Finance Secretary John Swinney said: “With .scot domains now generally available, people at home and abroad have a new opportunity to express their Scottish identity or affinity online.”
“I also look forward to www.gov.scot being adopted in the coming months as the primary web address for the Scottish Government.”
Web domain registrars say the interest has been incredibly positive and bodes well for a very successful general launch.
Sarah Haran, managing director of Glasgow-headquartered Easyspace, said: “As a domain name and hosting company with many Scottish customers we have noticed the huge engagement of the online community with the recent referendum debate.”
“It shows there is a definite clamour for a new national identity online and having a .scot web or email address can be part of that.”
Graeme Davis, Managing Director IT Foundations Limited, said: “One customer bought 20 domains already.”
“Our customers have taken a real interest in .scot domain at a time when Scotland and our national identity is being discussed so extensively at home and around the world.”

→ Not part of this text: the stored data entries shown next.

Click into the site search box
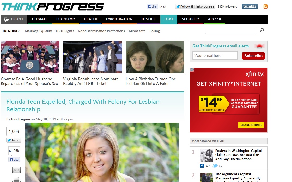Image resolution: width=292 pixels, height=182 pixels. click(x=230, y=31)
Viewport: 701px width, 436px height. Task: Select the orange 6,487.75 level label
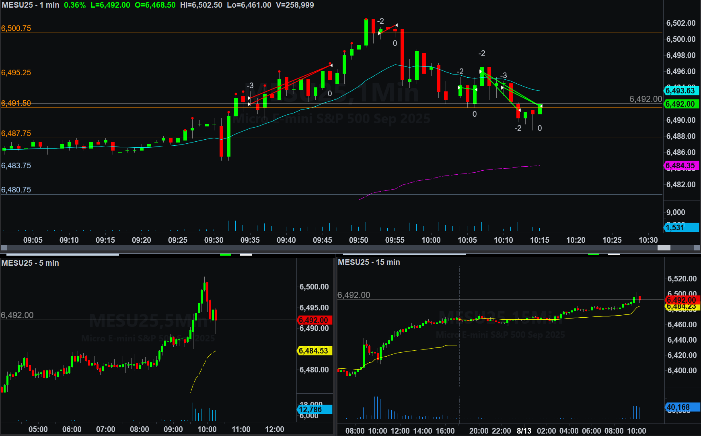[x=16, y=133]
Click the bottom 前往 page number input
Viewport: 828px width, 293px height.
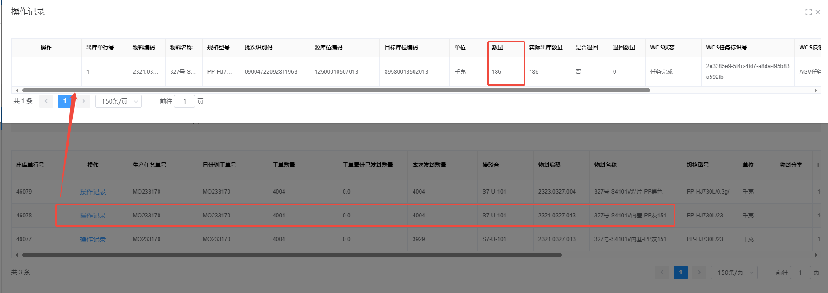coord(800,272)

“There has never been a better or more apt time to register a domain and proudly say ‘I’m Scottish’.”
Richard Stevenson, of 1&1 Internet Ltd, added: “The launch of .scot has been one of the most anticipated TLDs to date. We wish all those applying for the new .scot the best of luck and look forward to sharing the success stories of some of these businesses.”
A recent study commissioned by Fasthosts found strong demand for regional identity within the British Isles, 58 per cent overall, with the strongest being from Scottish consumers, where 71 per cent admit they are more likely to buy from a firm that used a .SCOT web address.
Some organisations are already seeing the benefits of a .scot domain. Scouts Scotland were amongst the organisations to be chosen as advance Pioneers for the domain back in July.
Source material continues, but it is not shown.